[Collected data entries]
• • •
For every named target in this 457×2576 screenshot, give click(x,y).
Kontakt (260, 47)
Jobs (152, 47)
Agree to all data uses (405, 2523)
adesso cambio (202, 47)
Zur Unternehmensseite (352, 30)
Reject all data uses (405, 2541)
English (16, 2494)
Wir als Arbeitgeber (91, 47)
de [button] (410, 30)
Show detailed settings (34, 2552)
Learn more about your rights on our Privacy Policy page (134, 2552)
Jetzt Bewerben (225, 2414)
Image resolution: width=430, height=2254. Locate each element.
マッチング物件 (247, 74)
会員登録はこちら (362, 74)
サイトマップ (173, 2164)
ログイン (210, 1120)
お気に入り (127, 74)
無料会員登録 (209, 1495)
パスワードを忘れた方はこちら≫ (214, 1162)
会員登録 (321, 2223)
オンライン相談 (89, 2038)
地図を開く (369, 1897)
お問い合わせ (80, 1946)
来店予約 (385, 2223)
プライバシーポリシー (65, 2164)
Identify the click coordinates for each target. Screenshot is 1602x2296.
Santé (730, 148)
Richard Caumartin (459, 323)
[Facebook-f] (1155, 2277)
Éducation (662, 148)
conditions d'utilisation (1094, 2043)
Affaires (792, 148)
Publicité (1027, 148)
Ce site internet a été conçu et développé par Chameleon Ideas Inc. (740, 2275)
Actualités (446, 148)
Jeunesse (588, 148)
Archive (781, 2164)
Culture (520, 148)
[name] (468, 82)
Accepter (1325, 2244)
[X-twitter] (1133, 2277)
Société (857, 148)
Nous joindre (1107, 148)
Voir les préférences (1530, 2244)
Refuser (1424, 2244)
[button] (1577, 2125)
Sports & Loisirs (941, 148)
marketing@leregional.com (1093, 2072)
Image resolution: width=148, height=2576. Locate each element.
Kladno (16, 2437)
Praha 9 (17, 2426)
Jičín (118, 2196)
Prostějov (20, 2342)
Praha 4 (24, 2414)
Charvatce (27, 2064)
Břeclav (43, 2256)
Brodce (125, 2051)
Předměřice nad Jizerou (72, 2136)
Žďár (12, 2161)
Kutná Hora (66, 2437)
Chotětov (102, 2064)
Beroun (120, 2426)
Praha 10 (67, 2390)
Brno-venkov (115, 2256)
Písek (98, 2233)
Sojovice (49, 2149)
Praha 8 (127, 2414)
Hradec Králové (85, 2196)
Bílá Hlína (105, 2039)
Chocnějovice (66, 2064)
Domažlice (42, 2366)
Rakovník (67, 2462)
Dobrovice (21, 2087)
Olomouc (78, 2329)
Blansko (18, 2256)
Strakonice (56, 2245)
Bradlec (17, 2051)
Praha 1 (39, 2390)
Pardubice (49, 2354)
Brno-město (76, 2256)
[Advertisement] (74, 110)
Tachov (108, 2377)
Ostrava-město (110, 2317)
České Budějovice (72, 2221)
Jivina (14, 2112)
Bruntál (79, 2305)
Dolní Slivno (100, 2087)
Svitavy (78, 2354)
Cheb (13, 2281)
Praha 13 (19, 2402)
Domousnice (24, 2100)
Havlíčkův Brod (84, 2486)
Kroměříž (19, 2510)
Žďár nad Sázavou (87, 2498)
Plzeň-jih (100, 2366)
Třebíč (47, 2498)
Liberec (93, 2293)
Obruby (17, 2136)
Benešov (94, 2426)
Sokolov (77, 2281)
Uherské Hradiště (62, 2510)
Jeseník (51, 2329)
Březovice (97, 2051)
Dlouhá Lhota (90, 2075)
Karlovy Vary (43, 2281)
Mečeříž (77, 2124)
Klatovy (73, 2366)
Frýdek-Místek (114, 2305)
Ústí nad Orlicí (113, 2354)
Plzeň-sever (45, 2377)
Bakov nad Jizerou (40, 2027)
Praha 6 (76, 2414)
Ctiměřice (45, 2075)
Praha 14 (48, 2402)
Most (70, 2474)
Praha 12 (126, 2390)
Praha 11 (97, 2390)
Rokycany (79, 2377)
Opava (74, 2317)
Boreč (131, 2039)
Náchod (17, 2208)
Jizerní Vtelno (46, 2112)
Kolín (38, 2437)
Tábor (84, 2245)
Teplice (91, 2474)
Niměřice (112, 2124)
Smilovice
• • •
## [WORK INSTRUCTIONS]
The line containing "conditions d'utilisation (1094, 2043)" marks the end. Please print exactly every line from the top of the data to it, both included, and nothing more.

## [EXPECTED ANSWER]
For every named target in this 457×2576 screenshot, give click(x,y).
Kontakt (260, 47)
Jobs (152, 47)
Agree to all data uses (405, 2523)
adesso cambio (202, 47)
Zur Unternehmensseite (352, 30)
Reject all data uses (405, 2541)
English (16, 2494)
Wir als Arbeitgeber (91, 47)
de [button] (410, 30)
Show detailed settings (34, 2552)
Learn more about your rights on our Privacy Policy page (134, 2552)
Jetzt Bewerben (225, 2414)
Image resolution: width=430, height=2254. Locate each element.
マッチング物件 (247, 74)
会員登録はこちら (362, 74)
サイトマップ (173, 2164)
ログイン (210, 1120)
お気に入り (127, 74)
無料会員登録 (209, 1495)
パスワードを忘れた方はこちら≫ (214, 1162)
会員登録 (321, 2223)
オンライン相談 (89, 2038)
地図を開く (369, 1897)
お問い合わせ (80, 1946)
来店予約 (385, 2223)
プライバシーポリシー (65, 2164)
Identify the click coordinates for each target. Screenshot is 1602x2296.
Santé (730, 148)
Richard Caumartin (459, 323)
[Facebook-f] (1155, 2277)
Éducation (662, 148)
conditions d'utilisation (1094, 2043)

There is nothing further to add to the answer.